Each line of the records that holds the word "text" should be copied out.
________
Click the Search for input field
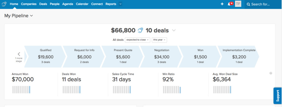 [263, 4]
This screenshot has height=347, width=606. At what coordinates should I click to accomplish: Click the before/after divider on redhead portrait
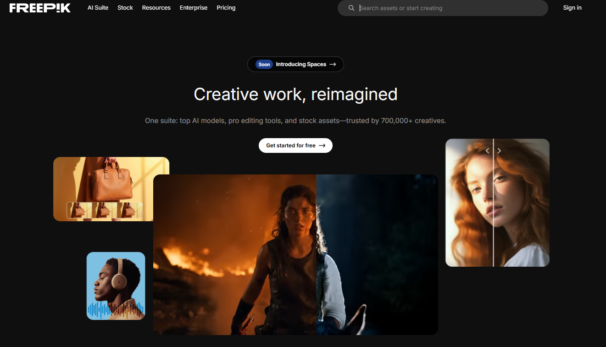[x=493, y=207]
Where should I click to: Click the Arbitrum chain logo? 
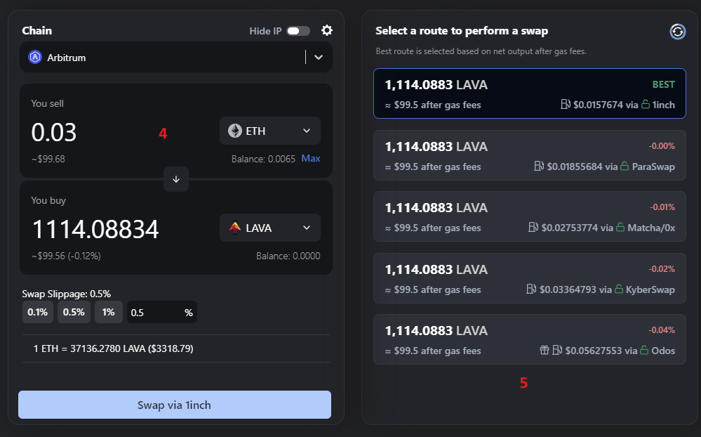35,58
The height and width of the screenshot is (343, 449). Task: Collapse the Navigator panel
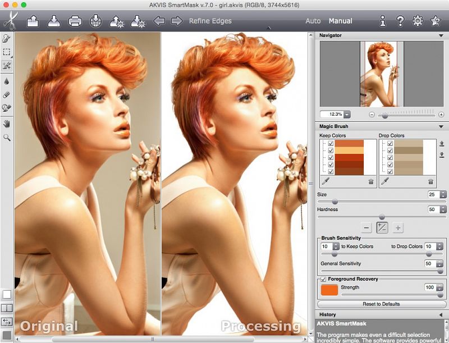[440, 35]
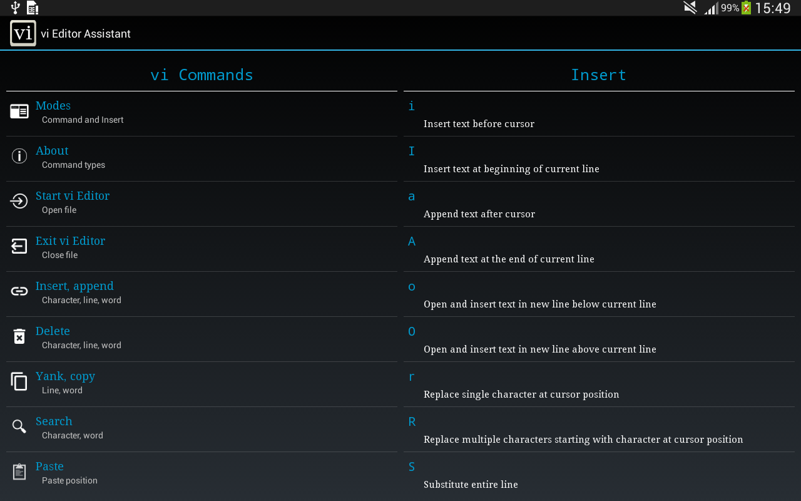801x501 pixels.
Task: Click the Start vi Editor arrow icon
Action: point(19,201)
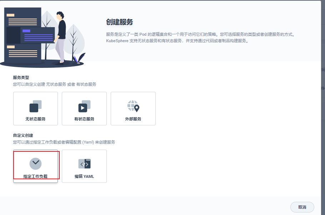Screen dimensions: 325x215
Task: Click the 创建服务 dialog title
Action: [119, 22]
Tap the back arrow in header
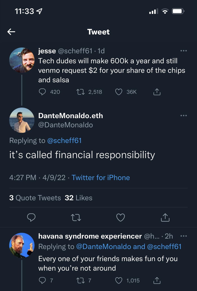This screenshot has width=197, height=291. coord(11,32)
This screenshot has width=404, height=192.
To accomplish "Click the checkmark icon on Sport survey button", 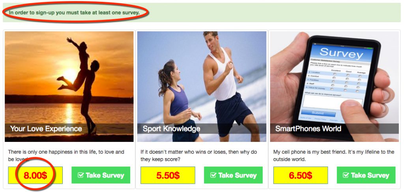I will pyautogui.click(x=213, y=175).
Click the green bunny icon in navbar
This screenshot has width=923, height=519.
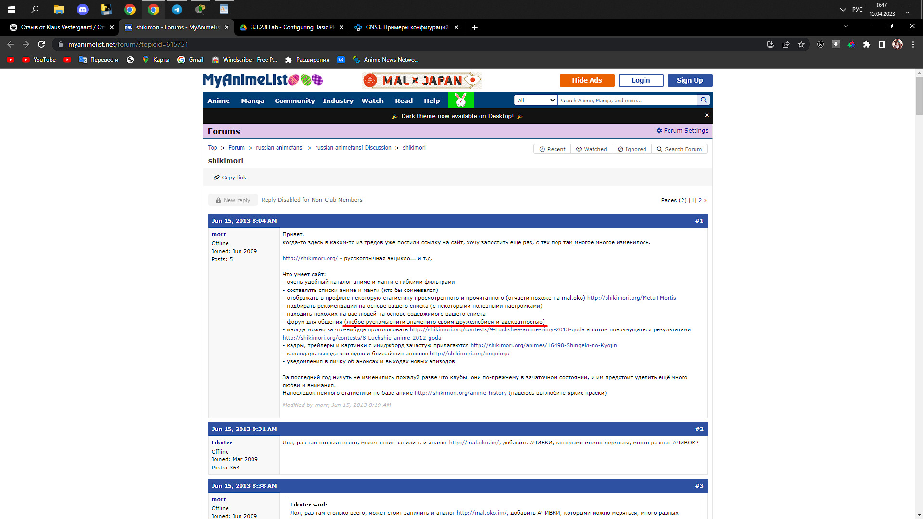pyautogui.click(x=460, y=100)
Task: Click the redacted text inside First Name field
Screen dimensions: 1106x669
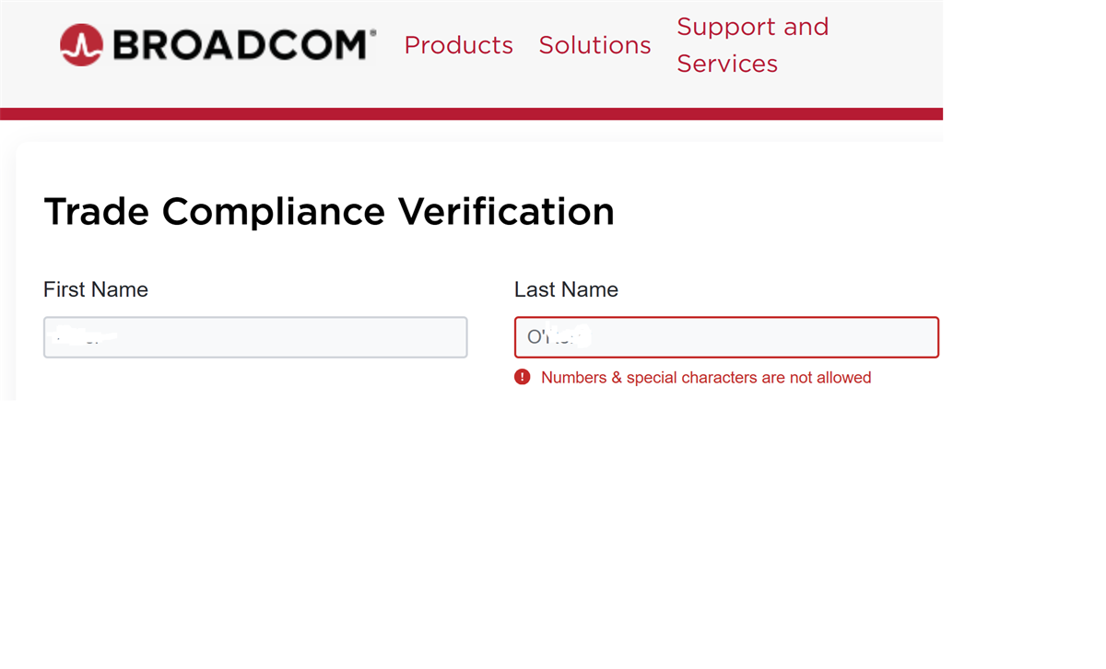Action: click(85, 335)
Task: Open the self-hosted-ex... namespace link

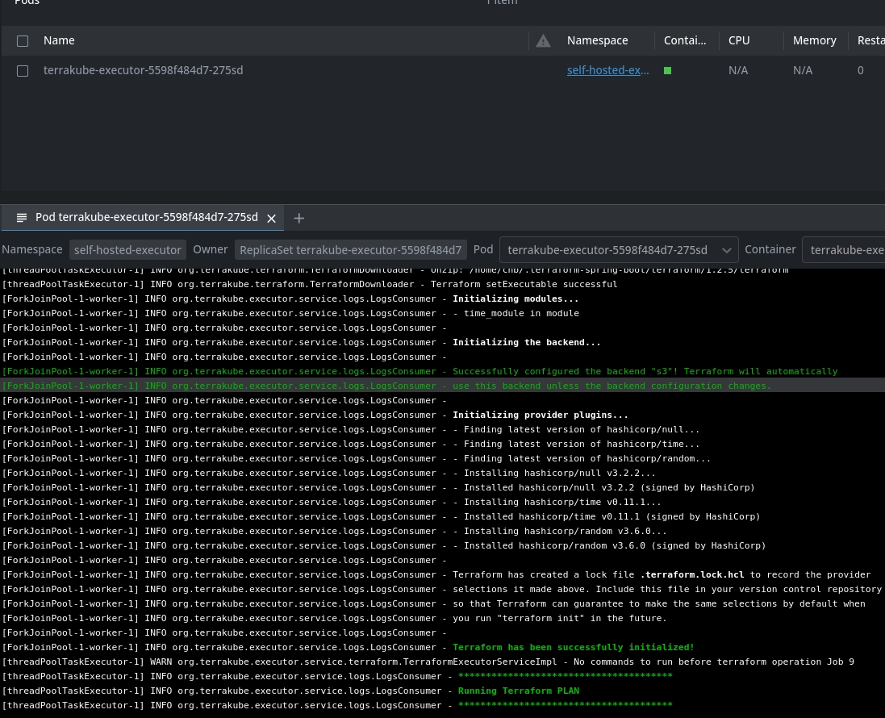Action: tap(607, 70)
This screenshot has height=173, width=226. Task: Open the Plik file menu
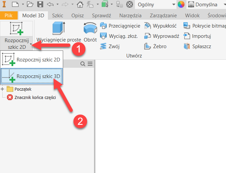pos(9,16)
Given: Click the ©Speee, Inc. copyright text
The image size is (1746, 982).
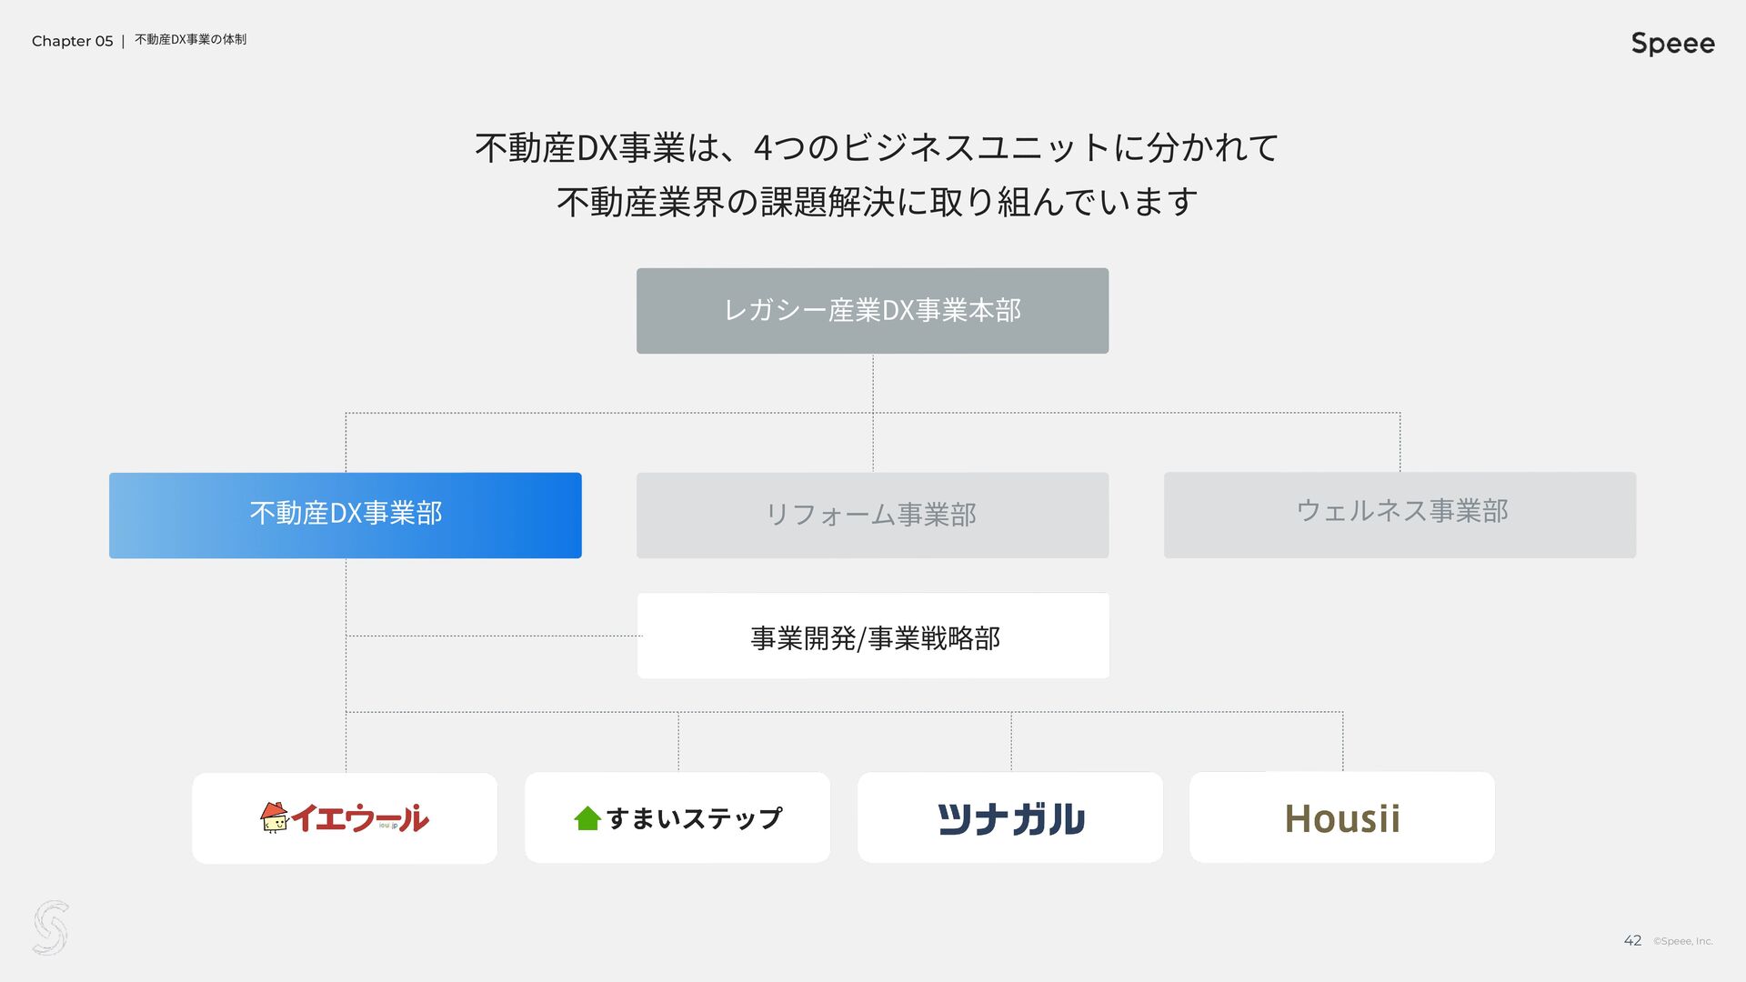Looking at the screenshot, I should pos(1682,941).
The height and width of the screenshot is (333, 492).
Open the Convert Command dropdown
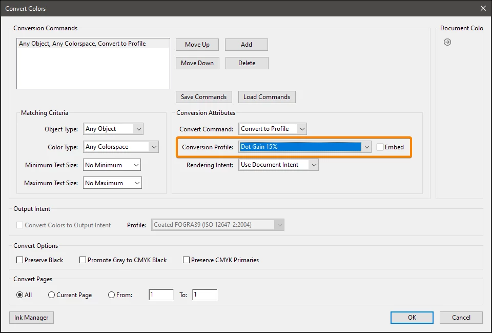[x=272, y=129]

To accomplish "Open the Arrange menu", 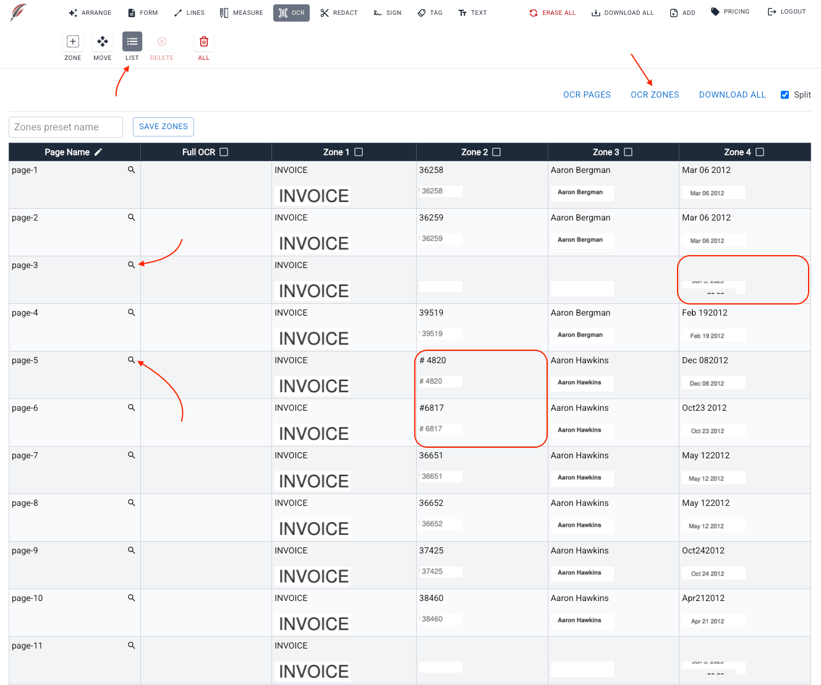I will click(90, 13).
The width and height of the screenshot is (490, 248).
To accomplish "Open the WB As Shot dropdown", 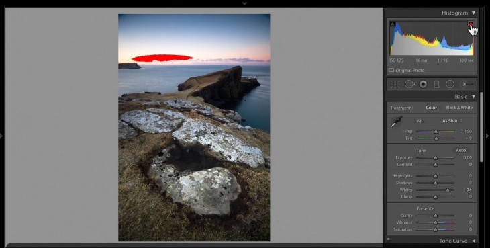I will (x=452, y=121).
________
**SOLUTION**:
Task: Click the redacted text inside First Name field
Given: Click the ©Speee, Inc. copyright text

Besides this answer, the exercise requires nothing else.